薩珊玖夜不留情地把已經暈倒的紫鵲推倒在地上,剛理好袍子,一名侍衛匆匆地來,跪在地上說道︰

「夜王,獨孤素兒跑了。」

「什麼?廢物!」

薩珊玖夜一掌揮來,侍衛哼都沒哼一聲,去了西天。他轉過頭,沖著殿外大喝。

「來人,派鐵騎速去將獨孤素兒捉拿回來,若找不到她,你們一個個提頭來見。琰」

一陣紛亂腳步聲過後,薩珊玖夜抬起手掌,看著如烙鐵一般滾燙赤紅的掌心,又掃了一眼暈倒在地上的紫鵲,仰頭大笑起來,只要再得到另外的絹女,這天下他再沒有畏懼的人,他想殺誰就殺誰,頭一個殺掉聞人暖,再殺掉焱極天,再把越無雪那小娘們弄到手……

他將會是天下最強的強者!

「夜王,刺客身上查不出任何線索,不過從他們的彎刀和樣貌來看,是我薩珊人無異。」又有一名侍衛進來了,說話的聲音都有些發抖。

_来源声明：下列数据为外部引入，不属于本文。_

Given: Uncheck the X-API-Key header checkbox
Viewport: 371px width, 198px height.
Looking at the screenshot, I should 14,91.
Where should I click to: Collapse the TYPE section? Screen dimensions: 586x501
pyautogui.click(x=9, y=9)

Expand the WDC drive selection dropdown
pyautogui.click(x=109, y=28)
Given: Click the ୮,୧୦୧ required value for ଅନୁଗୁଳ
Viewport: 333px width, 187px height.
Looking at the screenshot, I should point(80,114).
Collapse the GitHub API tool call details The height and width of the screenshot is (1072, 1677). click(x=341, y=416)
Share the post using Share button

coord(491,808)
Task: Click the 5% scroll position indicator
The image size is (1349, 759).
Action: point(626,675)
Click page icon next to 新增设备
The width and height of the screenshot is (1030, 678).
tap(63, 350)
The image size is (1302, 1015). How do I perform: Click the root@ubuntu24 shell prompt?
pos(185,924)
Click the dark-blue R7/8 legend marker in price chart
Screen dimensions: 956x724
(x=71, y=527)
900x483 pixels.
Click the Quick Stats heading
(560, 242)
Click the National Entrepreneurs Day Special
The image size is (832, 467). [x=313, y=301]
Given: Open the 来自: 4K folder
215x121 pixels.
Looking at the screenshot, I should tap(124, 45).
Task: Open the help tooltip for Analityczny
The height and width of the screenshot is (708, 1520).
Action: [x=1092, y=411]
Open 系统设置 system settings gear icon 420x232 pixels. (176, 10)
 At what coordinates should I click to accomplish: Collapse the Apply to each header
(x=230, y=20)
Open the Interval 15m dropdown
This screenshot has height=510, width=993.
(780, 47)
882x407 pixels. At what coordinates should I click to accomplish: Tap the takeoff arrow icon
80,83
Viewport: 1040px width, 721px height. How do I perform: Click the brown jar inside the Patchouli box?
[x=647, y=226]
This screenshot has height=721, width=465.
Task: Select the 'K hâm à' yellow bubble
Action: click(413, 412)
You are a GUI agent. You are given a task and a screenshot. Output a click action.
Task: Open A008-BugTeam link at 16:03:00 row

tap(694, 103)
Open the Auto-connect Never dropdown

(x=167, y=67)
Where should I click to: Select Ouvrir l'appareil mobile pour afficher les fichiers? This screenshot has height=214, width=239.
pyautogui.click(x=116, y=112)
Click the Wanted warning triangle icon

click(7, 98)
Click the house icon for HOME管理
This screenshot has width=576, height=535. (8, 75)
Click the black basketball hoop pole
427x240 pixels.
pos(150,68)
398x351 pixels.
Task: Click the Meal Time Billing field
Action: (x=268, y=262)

薩珊玖夜冷冷笑笑,在宮婢高舉的金盆里淨了手,低聲說︰

「傳孤王旨,三天之後宴請胡域王、越雷、白將軍,請阿羅王攜王妃作陪,共商圍攻神祠城之事。另,今日宮中之事,不許傳出絲毫風聲,浴宮之人,不留活口。」

「是。」侍衛立刻下去了。

薩珊玖夜這才慢吞吞地將紫鵲從地上抱起來,走到榻邊放下,手指在她的小臉上勾了一下,低聲說︰

「小寶貝,你真是上天賜給孤王的寶貝,孤王今後要好好對你,讓你助我得到絹女,得到紅紗國,得到紅紗國小主,得到這天下,這段時間,你得給孤王好好活著。」

他說完,從一邊的櫃子里取出一只小盒,打開了,拿出一顆白色藥丸,返回榻邊,喂進了紫鵲的嘴里。

「從今之後,你就只會听孤王的話了,孤王讓你往東,你就往東,讓你往西,你就往西,乖,真是听話的小東西。」

紫鵲發出一聲不適的聲音,紅紗國賦予她的異能和高超武功,還不足以讓她對抗這些滿月復陰謀的男人,她以為,這里的每一個男人都和紅紗國的一樣,听她們女人的指揮。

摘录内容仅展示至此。